A file photograph of GMA founder and chairman Gordon Murray.
A file photograph of GMA founder and chairman Gordon Murray.
Image: GMA PRESS

Supercar maker Gordon Murray Automotive said on Tuesday it plans a £300m (roughly R5.9bn) expansion over the next five years, which includes developing electric SUVs and delivery vehicles for carmakers as it shifts towards an all-electric supercar by 2030.

“Electric is what we've been missing and that's where the future is,” founder and chair Gordon Murray, the Formula One design great who oversaw one of the sport's most successful cars to date, told Reuters.

The company will produce its first supercar, the T50, with a powerful V12 engine, in 2022.

The carmaker will make 100 of them next year, selling for around £2.4m each (roughly R3.4bn). They are already sold out.

The company will launch one more fossil-fuel supercar after the T50, followed by a hybrid model around 2026 and then a fully-electric supercar in 2029 or 2030.

The challenge for premium car firms like McLaren and Lotus, part-owned by Chinese company Geely, is that batteries are very heavy, making it hard to develop sports cars or supercars that perform like their fossil-fuel equivalents.

Murray described the supercar as a “brand building” product at the upper end of his business “while at the customer-facing end we'll focus on lightweighting and electric cars”.

The company does not just see itself as a carmaker, but as an auto supplier.

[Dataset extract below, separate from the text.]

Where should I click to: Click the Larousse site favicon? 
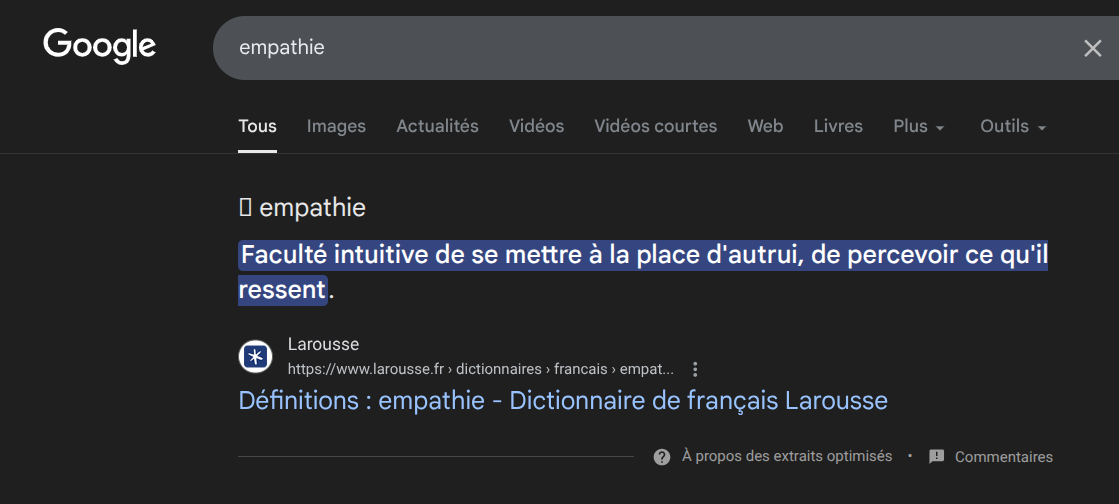[255, 356]
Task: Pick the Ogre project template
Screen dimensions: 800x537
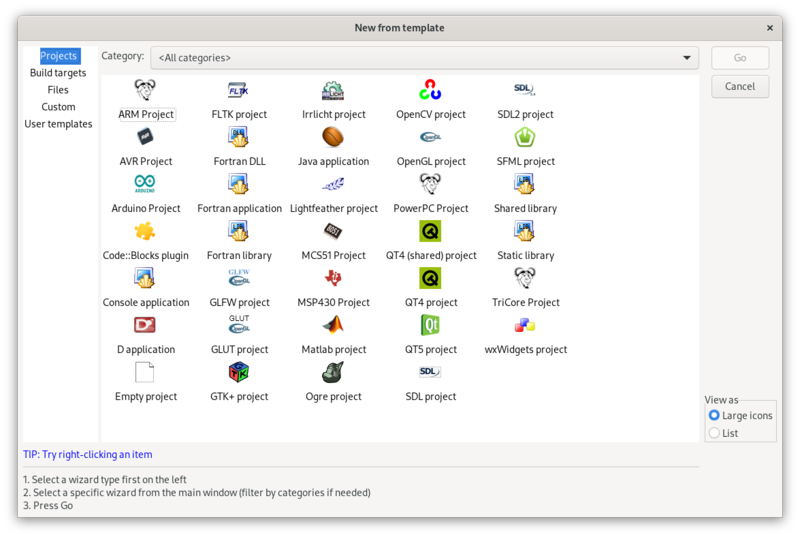Action: pos(333,373)
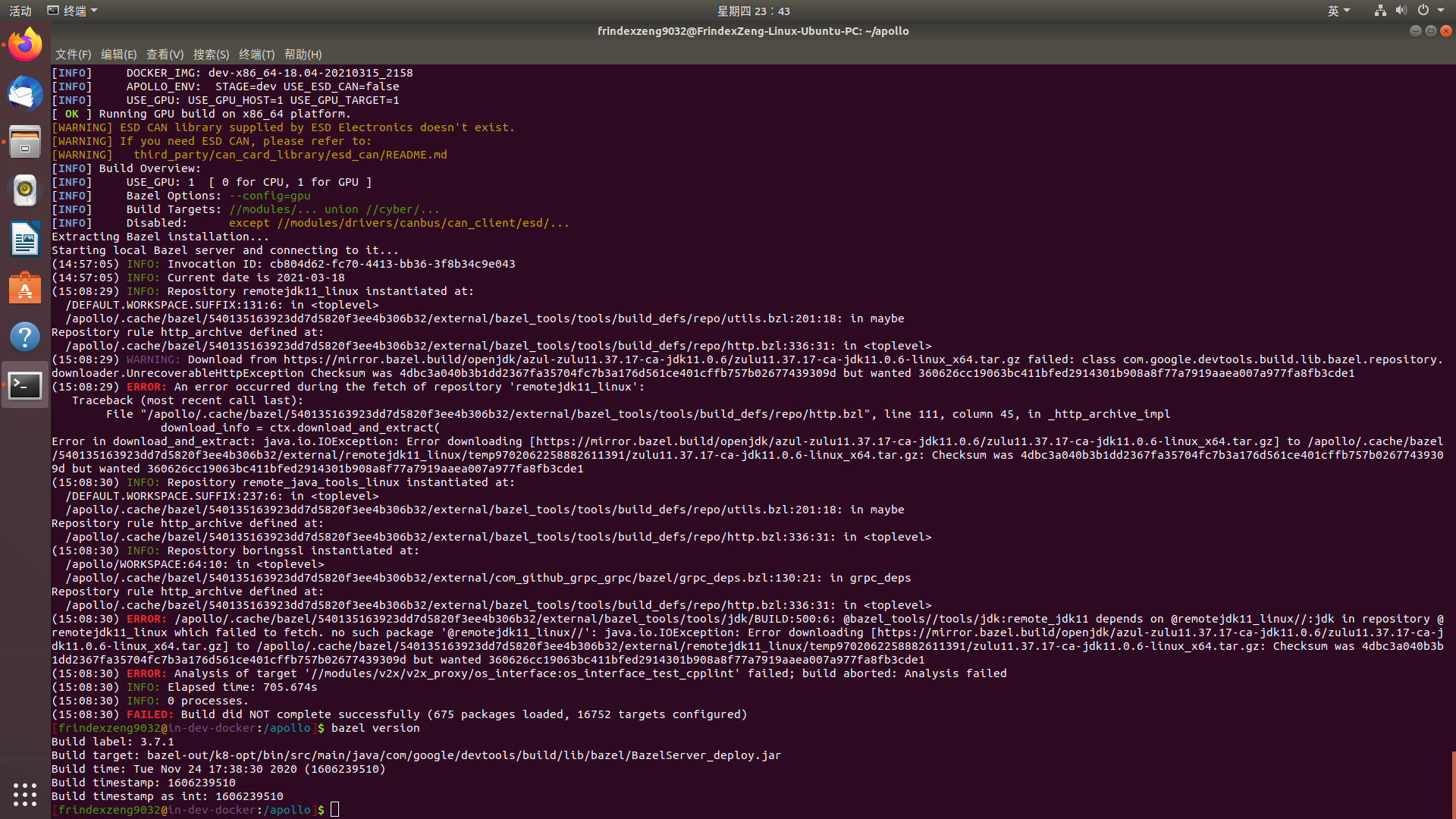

It has been working on designs for a lightweight SUV and a delivery van, which it aims to sell to traditional manufacturers or start-ups.

Over the next two and a half years the carmaker will develop a small test fleet of these vehicles to international standards.

“We're hoping to pick up a customer or two along the way,” Murray said. “And it doesn't have to be a carmaker, it can be a post office, or a company like Amazon.”